◆ **EXERCISE**
Scan the records below. List lines holding "will".
[[ RECORDS PROVIDED open ]]
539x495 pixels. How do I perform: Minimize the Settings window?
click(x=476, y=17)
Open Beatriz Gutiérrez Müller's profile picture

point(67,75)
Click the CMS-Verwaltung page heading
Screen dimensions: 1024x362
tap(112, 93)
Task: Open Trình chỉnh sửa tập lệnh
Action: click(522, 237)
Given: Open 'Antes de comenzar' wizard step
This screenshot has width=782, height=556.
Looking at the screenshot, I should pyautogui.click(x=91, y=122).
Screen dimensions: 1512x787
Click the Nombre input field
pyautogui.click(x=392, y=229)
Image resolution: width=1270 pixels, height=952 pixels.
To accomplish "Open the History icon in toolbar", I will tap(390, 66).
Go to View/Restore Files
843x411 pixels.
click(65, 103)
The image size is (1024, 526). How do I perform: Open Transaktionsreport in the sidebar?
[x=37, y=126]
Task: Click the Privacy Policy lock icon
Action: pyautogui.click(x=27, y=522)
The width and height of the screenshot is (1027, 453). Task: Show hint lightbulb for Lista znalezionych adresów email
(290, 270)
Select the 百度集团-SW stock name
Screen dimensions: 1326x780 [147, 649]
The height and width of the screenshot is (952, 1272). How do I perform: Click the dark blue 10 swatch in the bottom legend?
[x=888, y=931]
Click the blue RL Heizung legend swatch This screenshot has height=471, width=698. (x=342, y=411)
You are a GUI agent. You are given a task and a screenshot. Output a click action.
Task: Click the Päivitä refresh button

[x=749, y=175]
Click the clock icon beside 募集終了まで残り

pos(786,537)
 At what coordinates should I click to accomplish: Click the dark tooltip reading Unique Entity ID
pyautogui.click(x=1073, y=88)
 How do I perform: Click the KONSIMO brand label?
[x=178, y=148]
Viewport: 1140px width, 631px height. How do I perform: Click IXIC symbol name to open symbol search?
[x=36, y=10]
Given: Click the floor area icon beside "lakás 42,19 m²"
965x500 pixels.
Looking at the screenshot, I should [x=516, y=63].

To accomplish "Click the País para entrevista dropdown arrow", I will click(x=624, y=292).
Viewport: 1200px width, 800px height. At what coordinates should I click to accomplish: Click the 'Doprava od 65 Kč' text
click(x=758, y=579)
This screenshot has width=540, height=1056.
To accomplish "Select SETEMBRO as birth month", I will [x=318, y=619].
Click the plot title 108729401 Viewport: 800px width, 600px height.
[[ RECORDS PROVIDED closed ]]
◆ **ANSWER TO THIS PROBLEM**
To accomplish "Open the History icon in toolbar", I will tap(390, 66).
To accomplish "Click the País para entrevista dropdown arrow", I will click(x=624, y=292).
To accomplish "Select SETEMBRO as birth month", I will [x=318, y=619].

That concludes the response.